Raymond Le Briel était de retour de son voyage.

Après avoir soupé, il se disposa à aller faire une longue promenade à pied, à travers bois. Il partit donc. Tout à ses pensées (pensées sombres) il ne s’aperçut pas de deux choses : la première, qu’il avait déjà parcouru une longue distance, la seconde, qu’il était suivi. Une ombre gigantesque marchait presque sur ses talons, ralentissant le pas quand le jeune homme ralentissait le sien, accélérant le pas quand Raymond accélérait le sien.

Nous le répétons, Raymond se livrait à de sombres réflexions. Pendant qu’il était à Montréal, durant le voyage qu’il venait de faire, et qu’il dînait à son hôtel, une conversation entre trois voisins de table, qu’il avait entendue, lui avait ouvert les yeux et lui avait fait comprendre bien des choses.

— Mon cher, disait un jeune homme, pour cette partie de chasse et de pêche, pourquoi n’invitons-nous pas de Bienencour ?

— Parce que de Bienencour n’est pas à Québec, par le temps qui court ; il est dans le nord d’Ontario, dans le district du Nipissingue.

— Ah ! En tournée d’inspection, d’excavations, que sais-je ?

— Non. Pas cette fois : Gaétan de Bienencour est allé rendre visite à sa fiancée, qui demeure dans le nord… Une demoiselle Fauvet, je crois.

Raymond n’en entendit pas d’avantage ; il en avait entendu assez pour lui briser le cœur, lui semblait-il.

Tandis qu’il faisait sa promenade solitaire, ce soir, il pensait à Marcelle, si belle, si gentille, si douce, si charmante… Comme il l’aimait ! Il l’avait aimée, en l’apercevant pour la première fois… Et elle était perdue pour lui… Elle aimait Gaétan de Bienencour… Eh ! bien, lui, Raymond, il n’avait qu’à se retirer et céder le pas à un autre… Ce serait dur, très dur ; si dur, qu’il sentit son cœur se contracter. Il s’était proposé de demander Marcelle en mariage à son père, pendant son séjour au Beffroi… Irait-il, quand même, rejoindre les invités des Fauvet maintenant ?… Eh ! bien, oui ; il n’allait pas poser en martyr n’est-ce pas ?

— Allons ! se dit-il soudain.
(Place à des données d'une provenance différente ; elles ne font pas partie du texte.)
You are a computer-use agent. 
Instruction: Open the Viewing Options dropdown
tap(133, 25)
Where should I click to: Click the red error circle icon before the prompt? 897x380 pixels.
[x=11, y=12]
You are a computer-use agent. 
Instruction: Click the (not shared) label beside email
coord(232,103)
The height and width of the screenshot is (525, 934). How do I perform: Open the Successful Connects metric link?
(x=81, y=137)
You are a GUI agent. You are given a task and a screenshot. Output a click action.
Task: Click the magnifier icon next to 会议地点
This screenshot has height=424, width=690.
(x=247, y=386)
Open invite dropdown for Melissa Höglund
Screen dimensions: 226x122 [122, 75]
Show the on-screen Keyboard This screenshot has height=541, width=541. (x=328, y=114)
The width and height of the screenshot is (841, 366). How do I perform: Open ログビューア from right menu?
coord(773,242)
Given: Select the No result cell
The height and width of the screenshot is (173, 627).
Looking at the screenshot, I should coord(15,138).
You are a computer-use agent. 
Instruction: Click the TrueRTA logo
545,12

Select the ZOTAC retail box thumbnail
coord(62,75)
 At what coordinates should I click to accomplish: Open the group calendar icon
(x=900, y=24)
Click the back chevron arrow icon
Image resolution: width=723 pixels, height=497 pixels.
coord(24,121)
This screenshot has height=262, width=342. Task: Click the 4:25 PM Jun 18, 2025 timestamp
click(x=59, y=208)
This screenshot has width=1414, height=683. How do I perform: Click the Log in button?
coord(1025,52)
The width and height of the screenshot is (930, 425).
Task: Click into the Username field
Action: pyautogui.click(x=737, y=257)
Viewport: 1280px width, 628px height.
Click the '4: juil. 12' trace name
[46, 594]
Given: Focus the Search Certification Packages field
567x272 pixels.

Au train dont je vais, je serai bientôt rendu au Beffroi, et ce n’est certainement pas mon intention d’y aller ce soir… C’est qu’il fait déjà noir ; je vais retourner chez moi… Quel endroit sauvage ! reprit-il, ayant jeté un regard autour de lui. Pas un arbre ! Pas un brin d’herbe même ; seulement d’arides rochers. Je suis plus loin de l’Eden que je ne le soupçonnais ! Retournons !

Raymond fit volte-face, et aussitôt, une exclamation jaillit de sa poitrine. L’ombre, qui le suivait depuis si longtemps, sans qu’il s’en doutât, se dressait devant lui, tout près, à le toucher ; c’était un ours de taille gigantesque… et notre jeune ami n’avait aucune arme pour se défendre, pas même un bâton à sa disposition.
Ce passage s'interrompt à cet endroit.